**EXERCISE GOAL:**
Print the listing below line for line, changing nothing.

**EXERCISE DATA:**
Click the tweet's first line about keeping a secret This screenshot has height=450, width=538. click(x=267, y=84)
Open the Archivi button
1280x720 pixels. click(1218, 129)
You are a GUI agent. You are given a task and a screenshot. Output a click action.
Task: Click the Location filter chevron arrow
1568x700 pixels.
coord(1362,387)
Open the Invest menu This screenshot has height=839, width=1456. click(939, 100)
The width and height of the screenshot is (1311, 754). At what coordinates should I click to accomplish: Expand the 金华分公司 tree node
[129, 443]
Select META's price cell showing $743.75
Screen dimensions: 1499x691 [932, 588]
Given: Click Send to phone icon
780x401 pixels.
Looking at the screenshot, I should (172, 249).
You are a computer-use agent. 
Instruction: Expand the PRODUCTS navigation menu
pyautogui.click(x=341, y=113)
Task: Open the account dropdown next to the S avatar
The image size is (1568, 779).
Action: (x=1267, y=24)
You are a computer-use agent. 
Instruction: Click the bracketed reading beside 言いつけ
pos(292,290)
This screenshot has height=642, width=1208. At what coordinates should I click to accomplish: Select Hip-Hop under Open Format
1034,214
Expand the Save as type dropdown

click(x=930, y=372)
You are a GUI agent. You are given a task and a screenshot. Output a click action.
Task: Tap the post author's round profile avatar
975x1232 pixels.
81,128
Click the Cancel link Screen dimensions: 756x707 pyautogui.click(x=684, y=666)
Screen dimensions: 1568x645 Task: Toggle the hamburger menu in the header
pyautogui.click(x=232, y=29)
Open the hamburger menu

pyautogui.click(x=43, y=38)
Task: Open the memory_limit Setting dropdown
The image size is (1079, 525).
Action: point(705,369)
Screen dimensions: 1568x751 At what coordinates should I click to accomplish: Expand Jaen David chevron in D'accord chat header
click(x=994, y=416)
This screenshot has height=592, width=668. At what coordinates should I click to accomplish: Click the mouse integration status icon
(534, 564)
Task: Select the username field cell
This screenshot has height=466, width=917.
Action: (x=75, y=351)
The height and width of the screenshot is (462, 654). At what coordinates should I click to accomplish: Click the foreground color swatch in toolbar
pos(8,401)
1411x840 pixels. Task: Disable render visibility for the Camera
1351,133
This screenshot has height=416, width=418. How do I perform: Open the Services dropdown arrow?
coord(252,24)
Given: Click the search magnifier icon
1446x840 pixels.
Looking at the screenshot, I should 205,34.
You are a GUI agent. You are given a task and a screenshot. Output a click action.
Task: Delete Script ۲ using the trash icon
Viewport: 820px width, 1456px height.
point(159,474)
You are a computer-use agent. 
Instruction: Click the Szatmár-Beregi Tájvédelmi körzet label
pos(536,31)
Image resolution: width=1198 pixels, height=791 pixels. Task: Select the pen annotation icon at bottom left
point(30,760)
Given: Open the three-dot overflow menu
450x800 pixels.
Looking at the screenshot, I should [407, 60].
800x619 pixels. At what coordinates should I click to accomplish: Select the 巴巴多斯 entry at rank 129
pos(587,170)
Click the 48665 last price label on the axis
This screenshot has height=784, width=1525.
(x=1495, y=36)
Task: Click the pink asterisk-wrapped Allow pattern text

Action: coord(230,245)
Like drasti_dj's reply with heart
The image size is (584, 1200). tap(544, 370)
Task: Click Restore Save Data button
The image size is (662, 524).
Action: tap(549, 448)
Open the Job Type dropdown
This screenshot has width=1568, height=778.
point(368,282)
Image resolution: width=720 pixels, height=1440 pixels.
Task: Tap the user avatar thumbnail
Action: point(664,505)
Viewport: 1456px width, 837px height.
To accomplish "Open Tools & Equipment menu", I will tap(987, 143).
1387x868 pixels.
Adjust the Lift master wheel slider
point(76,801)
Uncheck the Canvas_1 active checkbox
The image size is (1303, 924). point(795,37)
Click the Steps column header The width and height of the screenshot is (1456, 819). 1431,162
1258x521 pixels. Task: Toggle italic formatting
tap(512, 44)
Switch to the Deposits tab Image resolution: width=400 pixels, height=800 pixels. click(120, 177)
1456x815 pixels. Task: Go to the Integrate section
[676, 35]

**COMPLETE ANSWER:**
Click the tweet's first line about keeping a secret This screenshot has height=450, width=538. click(x=267, y=84)
Open the Archivi button
1280x720 pixels. click(1218, 129)
You are a GUI agent. You are given a task and a screenshot. Output a click action.
Task: Click the Location filter chevron arrow
1568x700 pixels.
coord(1362,387)
Open the Invest menu This screenshot has height=839, width=1456. click(939, 100)
The width and height of the screenshot is (1311, 754). At what coordinates should I click to accomplish: Expand the 金华分公司 tree node
[129, 443]
Select META's price cell showing $743.75
Screen dimensions: 1499x691 [932, 588]
Given: Click Send to phone icon
780x401 pixels.
Looking at the screenshot, I should (172, 249).
You are a computer-use agent. 
Instruction: Expand the PRODUCTS navigation menu
pyautogui.click(x=341, y=113)
Task: Open the account dropdown next to the S avatar
The image size is (1568, 779).
Action: (x=1267, y=24)
You are a computer-use agent. 
Instruction: Click the bracketed reading beside 言いつけ
pos(292,290)
This screenshot has height=642, width=1208. At what coordinates should I click to accomplish: Select Hip-Hop under Open Format
1034,214
Expand the Save as type dropdown

click(x=930, y=372)
You are a GUI agent. You are given a task and a screenshot. Output a click action.
Task: Tap the post author's round profile avatar
975x1232 pixels.
81,128
Click the Cancel link Screen dimensions: 756x707 pyautogui.click(x=684, y=666)
Screen dimensions: 1568x645 Task: Toggle the hamburger menu in the header
pyautogui.click(x=232, y=29)
Open the hamburger menu

pyautogui.click(x=43, y=38)
Task: Open the memory_limit Setting dropdown
The image size is (1079, 525).
Action: point(705,369)
Screen dimensions: 1568x751 At what coordinates should I click to accomplish: Expand Jaen David chevron in D'accord chat header
click(x=994, y=416)
This screenshot has height=592, width=668. At what coordinates should I click to accomplish: Click the mouse integration status icon
(534, 564)
Task: Select the username field cell
This screenshot has height=466, width=917.
Action: (x=75, y=351)
The height and width of the screenshot is (462, 654). At what coordinates should I click to accomplish: Click the foreground color swatch in toolbar
pos(8,401)
1411x840 pixels. Task: Disable render visibility for the Camera
1351,133
This screenshot has height=416, width=418. How do I perform: Open the Services dropdown arrow?
coord(252,24)
Given: Click the search magnifier icon
1446x840 pixels.
Looking at the screenshot, I should 205,34.
You are a GUI agent. You are given a task and a screenshot. Output a click action.
Task: Delete Script ۲ using the trash icon
Viewport: 820px width, 1456px height.
point(159,474)
You are a computer-use agent. 
Instruction: Click the Szatmár-Beregi Tájvédelmi körzet label
pos(536,31)
Image resolution: width=1198 pixels, height=791 pixels. Task: Select the pen annotation icon at bottom left
point(30,760)
Given: Open the three-dot overflow menu
450x800 pixels.
Looking at the screenshot, I should [407, 60].
800x619 pixels. At what coordinates should I click to accomplish: Select the 巴巴多斯 entry at rank 129
pos(587,170)
Click the 48665 last price label on the axis
This screenshot has height=784, width=1525.
(x=1495, y=36)
Task: Click the pink asterisk-wrapped Allow pattern text

Action: coord(230,245)
Like drasti_dj's reply with heart
The image size is (584, 1200). tap(544, 370)
Task: Click Restore Save Data button
The image size is (662, 524).
Action: tap(549, 448)
Open the Job Type dropdown
This screenshot has width=1568, height=778.
point(368,282)
Image resolution: width=720 pixels, height=1440 pixels.
Task: Tap the user avatar thumbnail
Action: point(664,505)
Viewport: 1456px width, 837px height.
To accomplish "Open Tools & Equipment menu", I will tap(987, 143).
1387x868 pixels.
Adjust the Lift master wheel slider
point(76,801)
Uncheck the Canvas_1 active checkbox
The image size is (1303, 924). point(795,37)
Click the Steps column header The width and height of the screenshot is (1456, 819). 1431,162
1258x521 pixels. Task: Toggle italic formatting
tap(512, 44)
Switch to the Deposits tab Image resolution: width=400 pixels, height=800 pixels. click(120, 177)
1456x815 pixels. Task: Go to the Integrate section
[676, 35]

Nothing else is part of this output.